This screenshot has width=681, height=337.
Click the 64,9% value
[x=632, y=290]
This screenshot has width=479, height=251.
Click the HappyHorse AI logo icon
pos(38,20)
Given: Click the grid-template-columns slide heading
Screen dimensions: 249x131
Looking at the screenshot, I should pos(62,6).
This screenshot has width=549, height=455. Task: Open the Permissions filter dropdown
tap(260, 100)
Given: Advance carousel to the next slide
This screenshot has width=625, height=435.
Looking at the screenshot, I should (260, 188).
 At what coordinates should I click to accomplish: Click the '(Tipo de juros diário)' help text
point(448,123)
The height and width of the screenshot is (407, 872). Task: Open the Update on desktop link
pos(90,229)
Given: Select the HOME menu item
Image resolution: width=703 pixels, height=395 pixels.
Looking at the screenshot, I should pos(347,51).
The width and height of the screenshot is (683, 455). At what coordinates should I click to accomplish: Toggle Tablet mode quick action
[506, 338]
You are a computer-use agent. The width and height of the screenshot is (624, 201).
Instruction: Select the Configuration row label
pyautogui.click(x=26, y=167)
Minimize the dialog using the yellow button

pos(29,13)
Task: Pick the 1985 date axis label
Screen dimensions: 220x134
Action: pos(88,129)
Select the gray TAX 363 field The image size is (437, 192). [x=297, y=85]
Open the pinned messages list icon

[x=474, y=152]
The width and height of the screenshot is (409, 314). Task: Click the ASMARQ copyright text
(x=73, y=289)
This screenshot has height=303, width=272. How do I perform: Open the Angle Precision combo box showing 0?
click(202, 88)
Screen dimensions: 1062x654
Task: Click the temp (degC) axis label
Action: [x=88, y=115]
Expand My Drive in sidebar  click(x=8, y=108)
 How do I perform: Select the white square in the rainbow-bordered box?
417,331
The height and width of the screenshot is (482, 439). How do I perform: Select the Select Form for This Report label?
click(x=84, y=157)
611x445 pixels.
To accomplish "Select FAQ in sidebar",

§ §

→ WORK TASK: Answer with a single number, the count of lines above that contain "sidebar".

→ REPLY TO THE TASK: 2